Gueules de pierre

Photos, littérature

38,00 TTC

L’idée est originale, le livre est beau, la mise en page efficace. D’un côté, se détachant sur un fond d’un noir intense, des images de roches à visage humain. Des « gueules de pierre » qu’a surpris le photographe Bernard Vincent, au hasard de ses balades dans la vallée de l’Ibie, entre monts de Berg et gorges de l’Ardèche. Une vallée large, caillouteuse, aux rives remontant des coteaux calcaires. Un décor osseux, quasi désertique : une rivière souvent à sec, des éboulis, des blocs de calcaire maltraités par l’érosion et sculptés par le temps.

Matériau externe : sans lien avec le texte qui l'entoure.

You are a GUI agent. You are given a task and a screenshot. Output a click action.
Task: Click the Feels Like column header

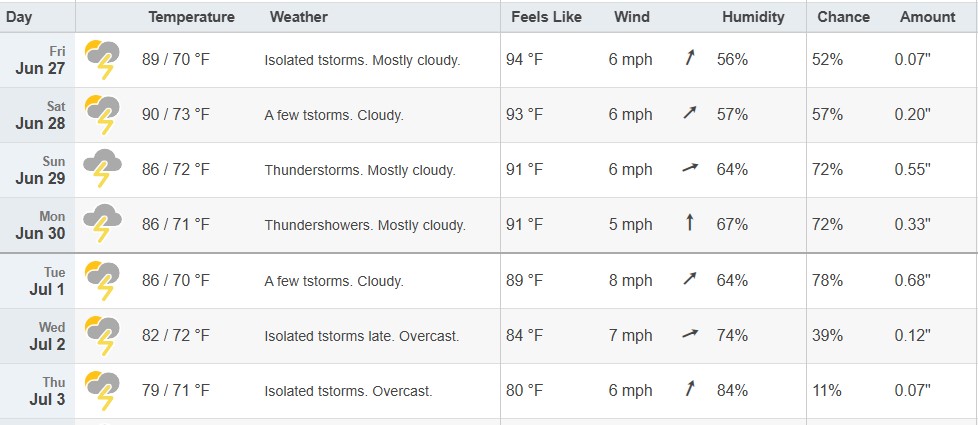tap(546, 17)
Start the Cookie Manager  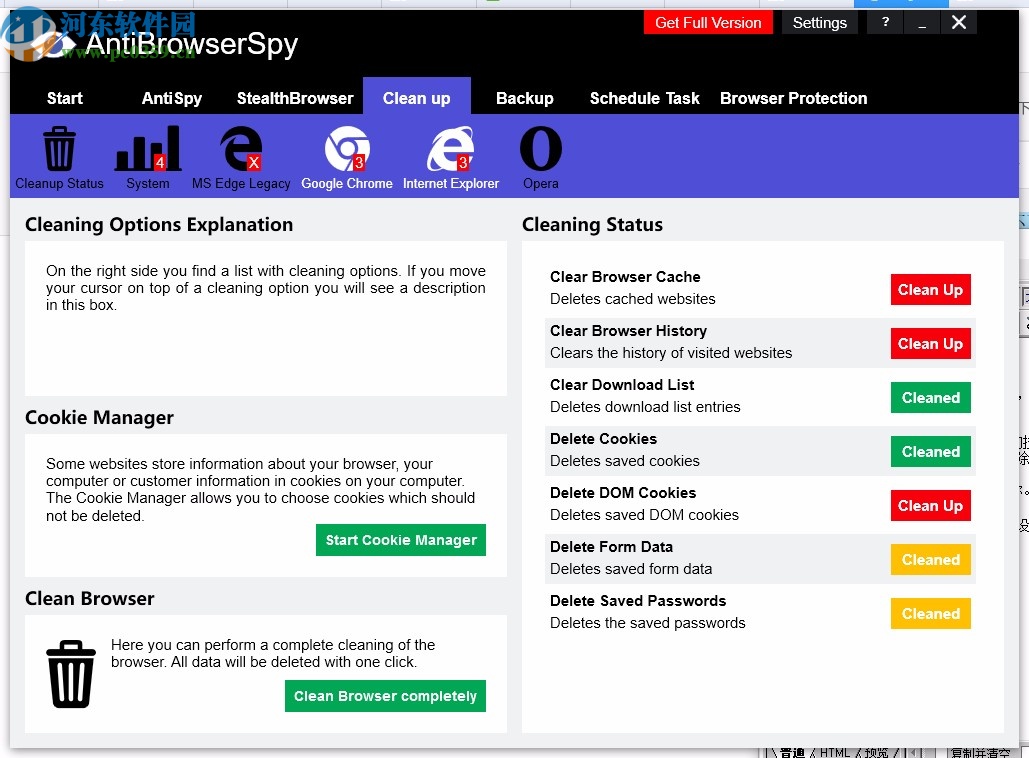click(400, 539)
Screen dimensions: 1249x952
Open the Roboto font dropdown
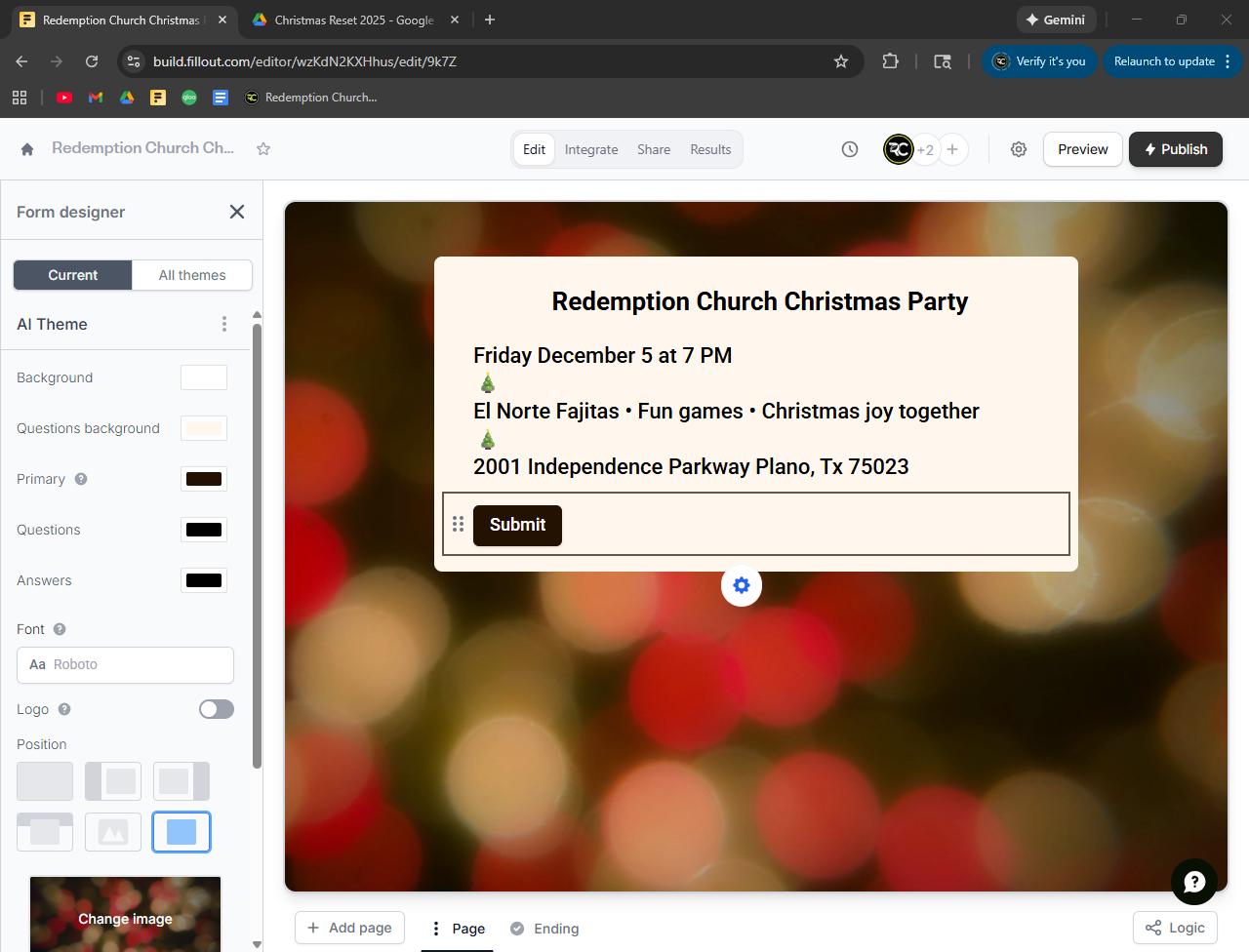pos(125,665)
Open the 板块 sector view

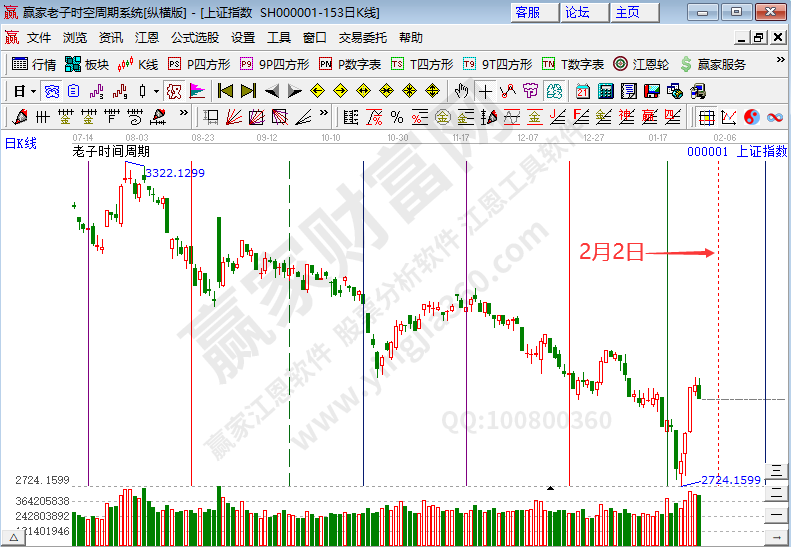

Ce qui fait que, le matin, quand le soleil est rasant, et projette ses ombres avec une étonnante netteté, on peut parfois voir se dessiner, parmi toutes ces pierres, un visage « un visage qui va changer dans l’instant suivant » mais dont Bernard Vincent a déjà tiré le portrait.
C’est alors qu’intervient Jean-Jacques Salgon, l’écrivain. Après avoir sélectionné, parmi des centaines, une cinquantaine de clichés, il a imaginé leur donner la parole. (Richard Blin “Le matricule des anges”).